Often, images are acquired using MRI pulse sequences that include bipolar readout gradients, where consecutive echo times are obtained with opposite gradient readout polarities. Bipolar acquisitions are very common because they allow more efficient use of acquisition time compared to monopolar pulse sequences, where all the echoes are acquired with the same gradient readout polarity (e.g., by inserting “flyback” gradients in between). Unfortunately, bipolar pulse sequences result in phase errors between the images obtained with different gradient polarities (i.e., even versus odd echoes). These phase errors can result in large errors in the quantification of fat and iron.

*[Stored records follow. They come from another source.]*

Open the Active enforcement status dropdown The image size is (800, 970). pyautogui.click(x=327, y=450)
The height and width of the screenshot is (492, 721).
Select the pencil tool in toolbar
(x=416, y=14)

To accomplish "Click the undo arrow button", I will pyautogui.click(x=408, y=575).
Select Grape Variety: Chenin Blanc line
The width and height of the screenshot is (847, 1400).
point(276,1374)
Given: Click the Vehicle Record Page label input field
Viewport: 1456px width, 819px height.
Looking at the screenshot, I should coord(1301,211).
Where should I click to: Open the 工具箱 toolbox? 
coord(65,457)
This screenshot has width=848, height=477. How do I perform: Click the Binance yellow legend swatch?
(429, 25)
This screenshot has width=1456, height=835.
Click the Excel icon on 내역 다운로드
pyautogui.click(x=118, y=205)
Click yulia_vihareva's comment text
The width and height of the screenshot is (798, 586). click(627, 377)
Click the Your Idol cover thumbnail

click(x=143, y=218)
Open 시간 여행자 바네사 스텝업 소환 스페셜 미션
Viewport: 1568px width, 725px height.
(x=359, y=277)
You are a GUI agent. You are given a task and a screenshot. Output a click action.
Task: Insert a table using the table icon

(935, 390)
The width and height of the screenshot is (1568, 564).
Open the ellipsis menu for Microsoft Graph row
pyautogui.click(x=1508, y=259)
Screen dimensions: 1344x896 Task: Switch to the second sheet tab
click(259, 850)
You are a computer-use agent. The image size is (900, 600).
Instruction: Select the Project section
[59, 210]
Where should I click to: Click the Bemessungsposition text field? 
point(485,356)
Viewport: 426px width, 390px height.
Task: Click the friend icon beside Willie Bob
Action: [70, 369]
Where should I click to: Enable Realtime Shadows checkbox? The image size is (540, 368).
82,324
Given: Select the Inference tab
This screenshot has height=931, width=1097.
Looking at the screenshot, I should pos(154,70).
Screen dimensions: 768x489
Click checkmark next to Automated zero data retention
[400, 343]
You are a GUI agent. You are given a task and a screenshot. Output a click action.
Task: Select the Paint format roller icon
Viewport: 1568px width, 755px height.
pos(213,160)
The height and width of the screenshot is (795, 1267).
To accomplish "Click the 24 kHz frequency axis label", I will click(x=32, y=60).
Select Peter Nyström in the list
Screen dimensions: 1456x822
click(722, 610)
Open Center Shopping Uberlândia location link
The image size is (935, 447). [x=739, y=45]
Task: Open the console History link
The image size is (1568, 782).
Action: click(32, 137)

Specialized pulse sequences can be used to correct for these phase errors. In these specialized pulse sequences, additional calibration data are acquired, which enables calibration and correction of phase errors. However, these specialized pulse sequences are not widely available, partly due to their relatively high cost. Therefore, many sites only have standard pulse sequences, which suffer from phase errors, which complicates the widespread application of emerging fat and iron quantification techniques.
Thus, there remains a need to provide methods for quantitative chemical shift encoded MRI that automatically corrects for the phase errors associated with bipolar readout gradients, or that otherwise produces quantitative maps not affected by such errors.